-- Task inputs follows --
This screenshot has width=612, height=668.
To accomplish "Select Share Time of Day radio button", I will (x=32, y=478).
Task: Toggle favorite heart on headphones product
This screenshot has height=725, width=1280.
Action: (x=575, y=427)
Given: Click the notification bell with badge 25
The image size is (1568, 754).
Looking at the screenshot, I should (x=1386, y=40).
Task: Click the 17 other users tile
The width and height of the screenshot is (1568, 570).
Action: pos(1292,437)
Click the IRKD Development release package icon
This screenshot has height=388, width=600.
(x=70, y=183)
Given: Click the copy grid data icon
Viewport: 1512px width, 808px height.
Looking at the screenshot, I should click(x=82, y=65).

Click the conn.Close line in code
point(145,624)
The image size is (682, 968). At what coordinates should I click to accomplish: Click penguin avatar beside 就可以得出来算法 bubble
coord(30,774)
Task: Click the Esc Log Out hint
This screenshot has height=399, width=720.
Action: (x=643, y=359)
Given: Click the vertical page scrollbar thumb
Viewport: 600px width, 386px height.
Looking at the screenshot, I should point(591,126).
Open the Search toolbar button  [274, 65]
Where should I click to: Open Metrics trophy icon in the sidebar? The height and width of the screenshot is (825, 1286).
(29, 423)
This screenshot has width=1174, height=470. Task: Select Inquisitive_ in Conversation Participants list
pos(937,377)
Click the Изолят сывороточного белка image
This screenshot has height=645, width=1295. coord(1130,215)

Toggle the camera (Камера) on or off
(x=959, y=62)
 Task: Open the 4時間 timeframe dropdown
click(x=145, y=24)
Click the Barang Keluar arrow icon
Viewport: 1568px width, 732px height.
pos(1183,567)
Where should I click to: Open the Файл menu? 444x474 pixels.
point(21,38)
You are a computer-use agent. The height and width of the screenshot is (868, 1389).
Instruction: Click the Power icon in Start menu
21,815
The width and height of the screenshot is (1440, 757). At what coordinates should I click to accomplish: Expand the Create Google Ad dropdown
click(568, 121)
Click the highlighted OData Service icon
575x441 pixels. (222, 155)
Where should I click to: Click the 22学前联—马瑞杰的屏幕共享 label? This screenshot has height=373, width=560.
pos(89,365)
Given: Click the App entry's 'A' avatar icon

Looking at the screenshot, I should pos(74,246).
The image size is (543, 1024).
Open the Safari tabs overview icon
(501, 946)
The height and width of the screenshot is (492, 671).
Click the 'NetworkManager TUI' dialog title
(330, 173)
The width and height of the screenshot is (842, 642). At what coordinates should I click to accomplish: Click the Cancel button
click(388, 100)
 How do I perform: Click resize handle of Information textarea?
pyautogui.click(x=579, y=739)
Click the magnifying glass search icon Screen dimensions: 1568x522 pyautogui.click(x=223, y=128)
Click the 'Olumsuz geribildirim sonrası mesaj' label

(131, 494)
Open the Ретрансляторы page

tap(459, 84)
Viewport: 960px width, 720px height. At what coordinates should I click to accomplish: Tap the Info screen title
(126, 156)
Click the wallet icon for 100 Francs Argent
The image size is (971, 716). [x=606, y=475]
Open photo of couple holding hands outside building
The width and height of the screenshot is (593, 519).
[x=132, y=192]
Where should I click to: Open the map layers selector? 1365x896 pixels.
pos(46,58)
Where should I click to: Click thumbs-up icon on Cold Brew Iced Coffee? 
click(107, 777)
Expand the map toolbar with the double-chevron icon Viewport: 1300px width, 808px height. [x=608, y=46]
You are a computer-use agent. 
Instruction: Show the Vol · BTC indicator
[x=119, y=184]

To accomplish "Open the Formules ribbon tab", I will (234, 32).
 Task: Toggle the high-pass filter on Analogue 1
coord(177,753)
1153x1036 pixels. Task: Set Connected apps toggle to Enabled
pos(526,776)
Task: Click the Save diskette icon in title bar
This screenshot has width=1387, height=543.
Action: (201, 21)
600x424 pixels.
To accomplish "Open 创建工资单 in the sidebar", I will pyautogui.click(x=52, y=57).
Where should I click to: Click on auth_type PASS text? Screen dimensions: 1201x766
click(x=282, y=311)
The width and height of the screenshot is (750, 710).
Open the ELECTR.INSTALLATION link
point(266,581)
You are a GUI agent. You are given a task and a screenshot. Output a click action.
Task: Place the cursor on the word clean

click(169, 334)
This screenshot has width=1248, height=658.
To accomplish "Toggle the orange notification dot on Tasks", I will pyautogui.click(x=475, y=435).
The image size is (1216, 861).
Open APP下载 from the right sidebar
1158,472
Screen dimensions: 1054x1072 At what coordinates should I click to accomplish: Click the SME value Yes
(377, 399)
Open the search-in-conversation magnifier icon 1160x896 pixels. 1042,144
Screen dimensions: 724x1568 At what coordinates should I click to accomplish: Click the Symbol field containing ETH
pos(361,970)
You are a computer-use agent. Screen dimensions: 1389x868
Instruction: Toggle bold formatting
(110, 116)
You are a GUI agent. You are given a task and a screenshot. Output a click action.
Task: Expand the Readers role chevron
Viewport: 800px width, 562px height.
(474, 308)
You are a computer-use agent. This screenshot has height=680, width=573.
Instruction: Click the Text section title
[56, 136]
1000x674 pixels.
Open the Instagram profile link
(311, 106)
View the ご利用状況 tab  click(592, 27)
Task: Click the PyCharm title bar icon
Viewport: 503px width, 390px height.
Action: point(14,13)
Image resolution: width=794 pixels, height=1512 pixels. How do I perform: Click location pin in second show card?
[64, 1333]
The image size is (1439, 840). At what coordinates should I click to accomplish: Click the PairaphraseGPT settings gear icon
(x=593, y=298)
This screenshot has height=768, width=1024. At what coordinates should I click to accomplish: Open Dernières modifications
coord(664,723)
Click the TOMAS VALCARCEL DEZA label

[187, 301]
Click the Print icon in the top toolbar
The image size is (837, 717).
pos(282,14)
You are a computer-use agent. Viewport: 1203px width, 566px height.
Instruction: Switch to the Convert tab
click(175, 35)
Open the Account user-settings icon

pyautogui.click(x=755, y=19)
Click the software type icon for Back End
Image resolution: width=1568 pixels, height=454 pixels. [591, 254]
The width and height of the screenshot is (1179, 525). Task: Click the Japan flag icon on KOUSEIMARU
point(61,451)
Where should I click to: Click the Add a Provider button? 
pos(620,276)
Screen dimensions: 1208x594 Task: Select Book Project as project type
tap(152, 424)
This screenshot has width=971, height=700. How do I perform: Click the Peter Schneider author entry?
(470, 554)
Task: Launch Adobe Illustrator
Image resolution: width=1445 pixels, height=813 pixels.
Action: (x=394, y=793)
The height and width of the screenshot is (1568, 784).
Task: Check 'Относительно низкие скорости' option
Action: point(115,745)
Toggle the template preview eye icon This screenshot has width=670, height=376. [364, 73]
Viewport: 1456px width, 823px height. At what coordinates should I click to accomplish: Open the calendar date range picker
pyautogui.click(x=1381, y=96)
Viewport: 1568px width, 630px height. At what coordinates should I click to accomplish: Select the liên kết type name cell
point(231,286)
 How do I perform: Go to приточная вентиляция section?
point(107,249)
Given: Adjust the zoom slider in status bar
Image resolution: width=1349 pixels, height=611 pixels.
-- Task inputs concluded --
--- Problem requirements ---
Copy the records above exactly, beginning at the line that contains "You are a computer-use agent. Screen" and stopping after the line that contains "View the ご利用状況".

--- Written solution ---
You are a computer-use agent. Screen dimensions: 1389x868
Instruction: Toggle bold formatting
(110, 116)
You are a GUI agent. You are given a task and a screenshot. Output a click action.
Task: Expand the Readers role chevron
Viewport: 800px width, 562px height.
(474, 308)
You are a computer-use agent. This screenshot has height=680, width=573.
Instruction: Click the Text section title
[56, 136]
1000x674 pixels.
Open the Instagram profile link
(311, 106)
View the ご利用状況 tab  click(592, 27)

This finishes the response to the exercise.